A composite was prepared from graphene functionalized with 3,4,9,10-perylene tetracarboxylic acid and chitosan (rGO-PTCA-chitosan) by a chemical method. It involves non-covalent functionalization of rGO with PTCA followed by amidation reaction with chitosan. Scanning electron microscopy, Fourier transform infrared spectroscopy, X-ray photoelectron spectroscopy and electrochemical methods were used to characterize the composites. By combining the chiral features of chitosan and the excellent electrochemical behaviors of rGO-PTCA, a graphene-based material with enantioselectivity was constructed for electrochemical chiral recognition of tryptophan (Trp) enantiomers. A glassy carbon electrode (GCE) modified with rGO-PTCA-chitosan had a higher recognition capability for L-Trp than for D-Trp. Best operated at a working voltage near 0.78 V (vs. SCE), the enantioselectivity coefficient is 3.0. The sensor has a linear response in the 1 mM to 10 mM Trp concentration range and a 1.2 μM detection limit (at S/N = 3) for L-Trp, and of 3.0 μM to D-Trp. The sensor was successfully used to detect Trp enantiomers in real samples, and a recognition mechanism is presented.

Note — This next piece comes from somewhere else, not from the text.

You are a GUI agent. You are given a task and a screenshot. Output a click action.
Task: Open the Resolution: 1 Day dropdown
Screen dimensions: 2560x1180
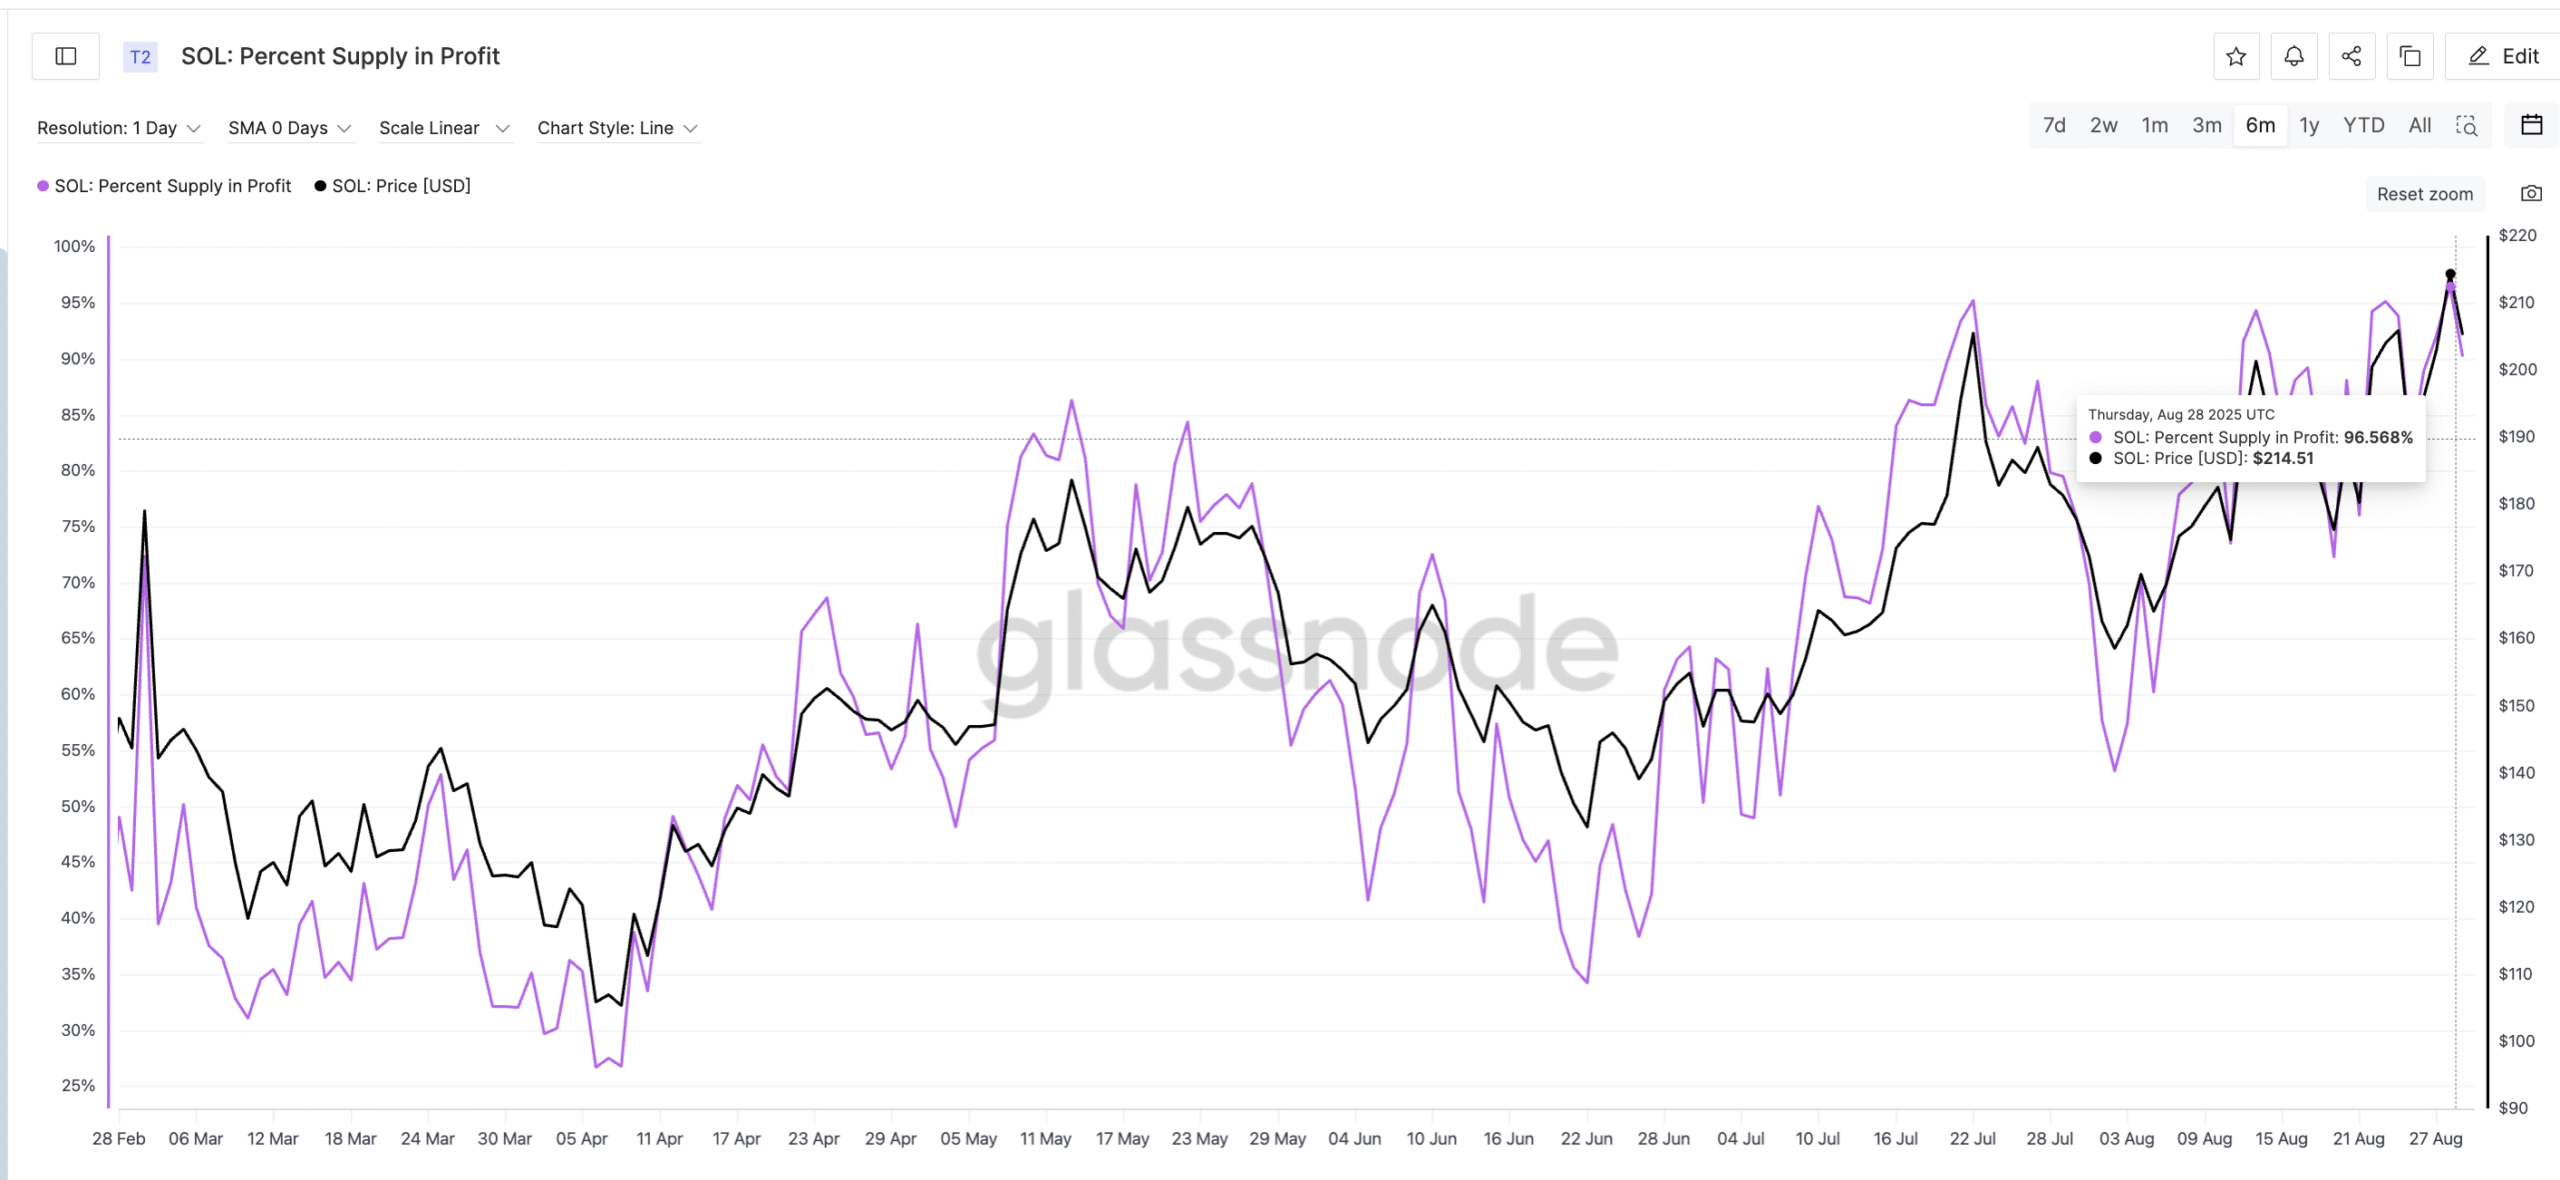[118, 127]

Schematic presentation of a composoie prepared by graphene functionalized with 3,4,9,10-perylene tetracarboxylic acid and chitosan (rGO-PTCA-chitosan) via a chemical method. It involves non-covalent functionalization of rGO with PTCA followed by amidation reaction with chitosan and voltammetric determination of tryptophan enantiomers.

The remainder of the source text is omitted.